I had no idea how our learning a language would throw both him and me
into a literary intimacy. It is like translating a poem from one
language to another and getting insight both into the native language
and into the language you are learning. I began to learn about English
because of how he spoke, and about Portuguese because of how
falteringly yet with improvement, I spoke. And we became aware of our
personalities and our cultural differences.
He is a young dynamo, already having mastered being a chef in Brazil
and Miami, as well as finishing a B.A. in the U.S. and doing further
studies in marketing at UCLA. He cares about his future—thinking about
and building its security carries him along like a steam. He has a
certain joy of living that matches his good looks, but that can be
shadowed by his fear of insecurity.
I am 47 years older than he, but more comfortable with being
insecure. He wants and needs a good job to propel him into success. I
have a measured success that allows me to judge how he is appraising
his own future.
Everything about him is intelligent, even his slouchy dress and
unkempt hair. I embarrassed him once by telling him that he had
dandruff, which he denied but got rid of. He is philosophical,
energetic and like a wide-open eye ready to take in the world.

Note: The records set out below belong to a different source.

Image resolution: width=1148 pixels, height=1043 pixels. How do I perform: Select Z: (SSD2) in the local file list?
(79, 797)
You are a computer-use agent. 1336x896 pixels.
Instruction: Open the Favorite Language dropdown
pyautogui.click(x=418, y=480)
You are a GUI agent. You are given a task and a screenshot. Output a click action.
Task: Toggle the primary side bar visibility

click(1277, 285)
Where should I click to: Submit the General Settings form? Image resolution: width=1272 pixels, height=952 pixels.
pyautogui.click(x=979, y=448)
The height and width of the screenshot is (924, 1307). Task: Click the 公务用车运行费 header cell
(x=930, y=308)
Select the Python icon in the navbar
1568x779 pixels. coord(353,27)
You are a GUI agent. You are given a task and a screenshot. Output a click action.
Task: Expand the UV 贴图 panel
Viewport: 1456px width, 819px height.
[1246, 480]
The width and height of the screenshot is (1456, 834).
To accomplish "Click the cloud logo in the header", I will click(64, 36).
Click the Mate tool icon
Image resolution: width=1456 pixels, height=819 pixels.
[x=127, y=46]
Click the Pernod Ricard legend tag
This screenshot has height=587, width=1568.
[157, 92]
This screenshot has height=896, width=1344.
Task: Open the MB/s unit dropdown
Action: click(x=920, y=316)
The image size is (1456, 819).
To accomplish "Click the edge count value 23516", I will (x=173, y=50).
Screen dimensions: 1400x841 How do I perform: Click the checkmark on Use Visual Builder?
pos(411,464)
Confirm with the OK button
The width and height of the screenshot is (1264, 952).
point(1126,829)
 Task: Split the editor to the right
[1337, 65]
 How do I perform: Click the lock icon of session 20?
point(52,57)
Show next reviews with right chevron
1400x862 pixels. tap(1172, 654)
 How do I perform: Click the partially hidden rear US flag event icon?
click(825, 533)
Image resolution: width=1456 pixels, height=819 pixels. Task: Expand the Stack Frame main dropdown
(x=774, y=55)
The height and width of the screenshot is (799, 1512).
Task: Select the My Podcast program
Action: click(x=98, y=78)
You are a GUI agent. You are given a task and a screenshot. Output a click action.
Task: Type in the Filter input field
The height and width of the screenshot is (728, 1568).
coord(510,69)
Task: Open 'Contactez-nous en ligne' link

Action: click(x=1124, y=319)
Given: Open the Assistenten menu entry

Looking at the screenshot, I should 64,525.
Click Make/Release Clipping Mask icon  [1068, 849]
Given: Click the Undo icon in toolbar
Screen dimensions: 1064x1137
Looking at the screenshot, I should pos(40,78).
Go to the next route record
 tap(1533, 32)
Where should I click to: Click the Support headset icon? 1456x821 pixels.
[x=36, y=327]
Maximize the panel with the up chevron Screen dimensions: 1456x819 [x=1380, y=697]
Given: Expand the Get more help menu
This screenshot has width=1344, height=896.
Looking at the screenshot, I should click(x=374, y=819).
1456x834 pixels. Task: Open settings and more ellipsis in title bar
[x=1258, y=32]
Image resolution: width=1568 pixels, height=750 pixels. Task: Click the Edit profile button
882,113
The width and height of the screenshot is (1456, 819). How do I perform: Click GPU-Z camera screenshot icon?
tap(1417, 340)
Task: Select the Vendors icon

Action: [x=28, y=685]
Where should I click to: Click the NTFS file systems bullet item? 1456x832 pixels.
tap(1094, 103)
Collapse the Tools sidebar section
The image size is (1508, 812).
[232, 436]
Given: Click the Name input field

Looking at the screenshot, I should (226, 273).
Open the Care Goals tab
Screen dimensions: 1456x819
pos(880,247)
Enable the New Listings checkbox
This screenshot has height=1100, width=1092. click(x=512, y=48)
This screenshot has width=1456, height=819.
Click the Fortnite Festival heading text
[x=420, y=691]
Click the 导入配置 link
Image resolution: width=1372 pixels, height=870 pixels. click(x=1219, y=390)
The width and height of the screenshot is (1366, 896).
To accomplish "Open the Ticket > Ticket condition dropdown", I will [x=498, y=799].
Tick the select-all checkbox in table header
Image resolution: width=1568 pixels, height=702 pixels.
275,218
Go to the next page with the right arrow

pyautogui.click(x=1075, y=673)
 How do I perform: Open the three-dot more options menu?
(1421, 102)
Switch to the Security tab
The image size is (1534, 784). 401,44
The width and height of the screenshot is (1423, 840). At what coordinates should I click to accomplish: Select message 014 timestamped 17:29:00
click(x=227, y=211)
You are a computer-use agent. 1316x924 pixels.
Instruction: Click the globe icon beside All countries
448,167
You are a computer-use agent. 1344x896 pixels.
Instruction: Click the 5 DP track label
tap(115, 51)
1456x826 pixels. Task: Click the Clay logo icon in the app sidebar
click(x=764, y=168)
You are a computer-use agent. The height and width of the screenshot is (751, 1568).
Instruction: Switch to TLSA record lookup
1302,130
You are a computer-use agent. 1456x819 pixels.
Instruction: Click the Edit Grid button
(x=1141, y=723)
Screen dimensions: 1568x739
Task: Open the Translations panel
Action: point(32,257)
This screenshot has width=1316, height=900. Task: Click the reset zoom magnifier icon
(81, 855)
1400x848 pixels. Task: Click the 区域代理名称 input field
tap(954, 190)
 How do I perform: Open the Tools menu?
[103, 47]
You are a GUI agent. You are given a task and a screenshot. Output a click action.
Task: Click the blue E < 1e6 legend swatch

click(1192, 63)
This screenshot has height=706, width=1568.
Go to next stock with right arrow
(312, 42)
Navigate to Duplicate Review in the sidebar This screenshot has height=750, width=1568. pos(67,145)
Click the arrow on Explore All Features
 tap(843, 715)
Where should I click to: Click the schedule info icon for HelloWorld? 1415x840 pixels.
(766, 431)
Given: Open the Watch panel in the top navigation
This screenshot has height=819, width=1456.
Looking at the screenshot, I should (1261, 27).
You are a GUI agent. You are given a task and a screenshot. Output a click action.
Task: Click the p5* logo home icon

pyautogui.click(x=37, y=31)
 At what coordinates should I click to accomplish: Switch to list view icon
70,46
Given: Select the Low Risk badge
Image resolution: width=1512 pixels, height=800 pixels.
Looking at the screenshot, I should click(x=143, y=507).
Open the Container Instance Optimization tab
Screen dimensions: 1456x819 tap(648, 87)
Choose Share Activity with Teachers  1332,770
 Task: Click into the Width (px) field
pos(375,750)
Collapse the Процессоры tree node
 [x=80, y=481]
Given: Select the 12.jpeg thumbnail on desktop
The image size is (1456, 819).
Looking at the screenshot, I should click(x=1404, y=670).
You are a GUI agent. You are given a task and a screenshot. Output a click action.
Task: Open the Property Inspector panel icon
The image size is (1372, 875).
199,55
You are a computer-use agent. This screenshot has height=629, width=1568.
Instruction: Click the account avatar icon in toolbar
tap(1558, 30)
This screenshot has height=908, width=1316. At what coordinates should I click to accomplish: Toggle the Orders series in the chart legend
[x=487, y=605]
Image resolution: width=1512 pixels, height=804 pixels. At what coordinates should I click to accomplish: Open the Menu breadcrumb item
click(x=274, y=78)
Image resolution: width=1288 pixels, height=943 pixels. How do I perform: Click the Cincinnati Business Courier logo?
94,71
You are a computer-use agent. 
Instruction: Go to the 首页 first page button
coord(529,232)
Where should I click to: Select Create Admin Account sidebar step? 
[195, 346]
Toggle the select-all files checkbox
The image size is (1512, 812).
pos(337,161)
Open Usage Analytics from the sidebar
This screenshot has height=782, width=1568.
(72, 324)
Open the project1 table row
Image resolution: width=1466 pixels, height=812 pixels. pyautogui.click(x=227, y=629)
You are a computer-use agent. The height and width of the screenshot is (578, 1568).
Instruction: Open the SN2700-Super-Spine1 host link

Not only am I learning Portuguese from him, I am reminded every visit
how serious and delightful being young is. He knows as little of his
future as I know of mine. In a few years I will have changed vastly,
age accelerating after 70, and he will mature but have many years to
live.
He makes me feel optimism because of who he is. Does every young
person in the world have his spirit and his shocking future that can
not be shaped yet? Probably, somewhere deep inside them. But he is the
embodiment of the individuality of youth, and I am that of old age.
He worries about his future. I believe in it. There is no doubt that
a far more dramatic and satisfying world than he imagines has already
gripped him. The fingers of my life are loosening and will, before too
long, start to let me go. I will find out about something even more
important than living.
But to participate in this world with a stranger and not a stranger,
with another person whose life force I can feel as he speaks
Portuguese so beautifully, is a gift of the moment.